# [DOCUMENT TEXT]
Detecting Patterns | Zep Documentation

Experimental API

Pattern detection is an experimental feature. The API may change in future releases.

Introduction

Zep’s pattern detection analyzes the structure of your knowledge graph to discover recurring patterns: frequent relationship types, multi-hop paths, co-occurring entities, highly connected hubs, and tightly interconnected clusters. Unlike graph search, which retrieves content matching a query, pattern detection reveals the shape of your data — surfacing structural insights that aren’t visible from individual nodes or edges.

# [WHAT IS NEEDED]
Transcribe the passage of the pattern detection page that opens with the words "Detecting Patterns |" and closes with "nodes or edges.".

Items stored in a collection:
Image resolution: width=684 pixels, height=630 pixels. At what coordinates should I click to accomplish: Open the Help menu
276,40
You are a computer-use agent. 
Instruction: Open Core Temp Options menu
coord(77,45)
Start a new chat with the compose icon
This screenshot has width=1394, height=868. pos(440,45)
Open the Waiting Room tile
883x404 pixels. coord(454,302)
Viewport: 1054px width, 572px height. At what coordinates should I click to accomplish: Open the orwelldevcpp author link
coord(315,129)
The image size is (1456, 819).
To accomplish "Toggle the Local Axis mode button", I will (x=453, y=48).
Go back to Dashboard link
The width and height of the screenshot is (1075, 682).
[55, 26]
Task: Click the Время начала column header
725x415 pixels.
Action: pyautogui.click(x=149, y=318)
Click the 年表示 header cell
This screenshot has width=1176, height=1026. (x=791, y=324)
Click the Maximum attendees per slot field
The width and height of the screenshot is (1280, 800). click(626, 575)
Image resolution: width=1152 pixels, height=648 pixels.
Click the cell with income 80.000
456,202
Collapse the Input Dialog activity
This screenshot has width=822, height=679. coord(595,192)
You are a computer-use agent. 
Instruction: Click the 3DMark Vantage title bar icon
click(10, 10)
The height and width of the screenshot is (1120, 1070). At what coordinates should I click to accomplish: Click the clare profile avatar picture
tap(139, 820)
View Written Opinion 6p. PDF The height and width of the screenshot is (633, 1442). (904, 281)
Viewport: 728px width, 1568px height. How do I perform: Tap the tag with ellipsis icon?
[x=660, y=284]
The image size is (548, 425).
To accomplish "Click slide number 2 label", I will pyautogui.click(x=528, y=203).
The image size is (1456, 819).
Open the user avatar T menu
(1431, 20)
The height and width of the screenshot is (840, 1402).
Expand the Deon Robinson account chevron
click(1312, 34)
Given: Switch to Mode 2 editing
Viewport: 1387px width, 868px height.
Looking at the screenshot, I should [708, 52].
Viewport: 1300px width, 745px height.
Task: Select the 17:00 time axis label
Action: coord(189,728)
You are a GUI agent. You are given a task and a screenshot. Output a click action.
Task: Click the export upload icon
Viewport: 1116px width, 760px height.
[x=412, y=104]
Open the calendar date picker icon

# [PROBLEM SOLUTION]
Detecting Patterns | Zep Documentation

Experimental API

Pattern detection is an experimental feature. The API may change in future releases.

Introduction

Zep’s pattern detection analyzes the structure of your knowledge graph to discover recurring patterns: frequent relationship types, multi-hop paths, co-occurring entities, highly connected hubs, and tightly interconnected clusters. Unlike graph search, which retrieves content matching a query, pattern detection reveals the shape of your data — surfacing structural insights that aren’t visible from individual nodes or edges.